━━━ Text for analysis ━━━
A Robust Pipeline with
Recent Clinical Success
Reproxalap ophthalmic solution for ocular inflammation.
Dry eye disease is a common inflammatory disease estimated to affect approximately 20 million people in the United States, and is characterized by insufficient moisture and lubrication in the anterior surface of the eye, leading to dryness, inflammation, pain, discomfort, irritation, and in severe cases, decreased vision. Only two drugs have been approved by the FDA for the treatment of dry eye disease, and therapy for the disease is generally considered by patients and physicians to be inadequate. Patients with severe cases of dry eye disease may require corticosteroids in addition to approved therapy. Corticosteroids are associated with severe ocular toxicities, including cataract formation and glaucoma (elevation of intraocular pressure that can lead to loss of vision). In patients with dry eye disease, pro-inflammatory aldehyde mediators may contribute to ocular inflammation. By diminishing aldehyde levels, Aldeyra's topical ocular aldehyde trap platform represents a novel and differentiated approach that may augment existing therapy, and, in severe cases, reduce or eliminate the need for corticosteroids. In 2017, we announced positive data from our Phase 2a clinical trial of reproxalap ophthalmic solution in patients with dry eye disease. Relative to baseline, the data indicated that reproxalap clinically improved signs and symptoms of dry eye disease.
Allergic conjunctivitis is a common inflammatory ocular disease that is thought to be mediated in part by aldehydes. Patients with allergic conjunctivitis have ocular itching, excessive tear production, swollen eyelids, and ocular redness. Some patients with allergic conjunctivitis do not respond adequately to antihistamines (the current standard of care), and are then treated with topical corticosteroids, an anti-inflammatory medication that can lead to cataracts, glaucoma, ulcers on the front of the eye, and increased rates of ocular infections. Thus, there is a need for novel and safe medicines like reproxalap that have demonstrated activity in mitigating the symptoms of allergic conjunctivitis.
━━━ Recorded data ━━━
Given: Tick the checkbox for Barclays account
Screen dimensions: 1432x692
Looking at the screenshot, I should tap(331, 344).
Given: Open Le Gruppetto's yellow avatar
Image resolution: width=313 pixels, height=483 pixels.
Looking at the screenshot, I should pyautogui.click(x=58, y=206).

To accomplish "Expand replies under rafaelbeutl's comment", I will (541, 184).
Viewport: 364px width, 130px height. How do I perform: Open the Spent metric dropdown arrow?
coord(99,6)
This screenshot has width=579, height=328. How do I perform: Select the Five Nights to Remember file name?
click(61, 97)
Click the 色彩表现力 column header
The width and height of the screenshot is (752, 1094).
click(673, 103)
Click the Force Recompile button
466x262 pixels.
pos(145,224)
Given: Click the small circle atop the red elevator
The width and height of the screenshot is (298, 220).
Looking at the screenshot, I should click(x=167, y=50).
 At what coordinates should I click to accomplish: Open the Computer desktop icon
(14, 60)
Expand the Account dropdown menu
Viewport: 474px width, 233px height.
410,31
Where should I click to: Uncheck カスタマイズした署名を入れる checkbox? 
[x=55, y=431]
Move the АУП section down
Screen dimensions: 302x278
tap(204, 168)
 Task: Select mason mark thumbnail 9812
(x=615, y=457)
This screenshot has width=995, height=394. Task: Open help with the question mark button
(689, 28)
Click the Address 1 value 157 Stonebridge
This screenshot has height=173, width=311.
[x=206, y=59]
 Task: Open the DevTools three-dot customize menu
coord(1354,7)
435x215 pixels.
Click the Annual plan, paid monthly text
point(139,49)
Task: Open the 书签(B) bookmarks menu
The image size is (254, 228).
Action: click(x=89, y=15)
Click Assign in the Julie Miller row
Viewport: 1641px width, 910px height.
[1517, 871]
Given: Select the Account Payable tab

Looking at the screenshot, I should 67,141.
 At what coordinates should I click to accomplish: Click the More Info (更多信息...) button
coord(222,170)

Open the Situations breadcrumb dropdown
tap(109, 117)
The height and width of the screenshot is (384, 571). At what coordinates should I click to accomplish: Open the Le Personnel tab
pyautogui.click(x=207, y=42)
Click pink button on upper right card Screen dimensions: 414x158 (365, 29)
━━━
Assignment
Write a continuation of the text on reproxalap, picking up after its last sentence. Nothing in the material is needed here.

Reply
Noninfectious anterior uveitis is a rare but severe and poorly treated ocular disease where aldehydes are associated with inflammation, fibrotic changes and lipid destruction that lead to surface irritation, pain, photophobia, redness, and in some cases, blindness. Since Corticosteroids are currently used for treatment of uveitis, there is a considerable medical need for a safer therapeutic alternative such as reproxalap. We announced positive data from our Phase 2 clinical trial of reproxalap ophthalmic solution and started enrollment for Phase 3 in patients with noninfectious anterior uveitis. Reproxalap reduced cell count in a manner comparable to standard-of-care topical corticosteroids, which are effective but toxic, leading to glaucoma and cataracts in many patients. Together with the positive data in allergic conjunctivitis, these results suggest that reproxalap could be active in a broad array of inflammatory ocular diseases.
Reproxalap TOPICAL MEDICATION FOR THE DERMATOLOGICAL MANIFESTATIONS OF SJÖGREN-LARSSON SYNDROME
As reproxalap has demonstrated fatty aldehyde sequestration in human skin cells in preclinical studies, Aldeyra initiated a clinical trial of reproxalap for the treatment of the dermatologic manifestations of Sjögren-Larsson Syndrome (SLS) in the form of a topical medication. Our goal is to improve the symptoms of the severe skin disorder called ichthyosis, which is believed to result from the aldehyde accumulation inherent in SLS. There is currently no FDA-approved therapy specifically for SLS.
We announced positive data from our randomized, vehicle-controlled, double-masked clinical trial of topical dermatologic reproxalap to treat the skin disease in patients with SLS. The skin of all reproxalap-treated patients improved, and the magnitude of improvement was statistically greater than that of vehicle-treated patients. The results of the clinical trial suggest that reproxalap could be the first mechanistically directed therapy in SLS.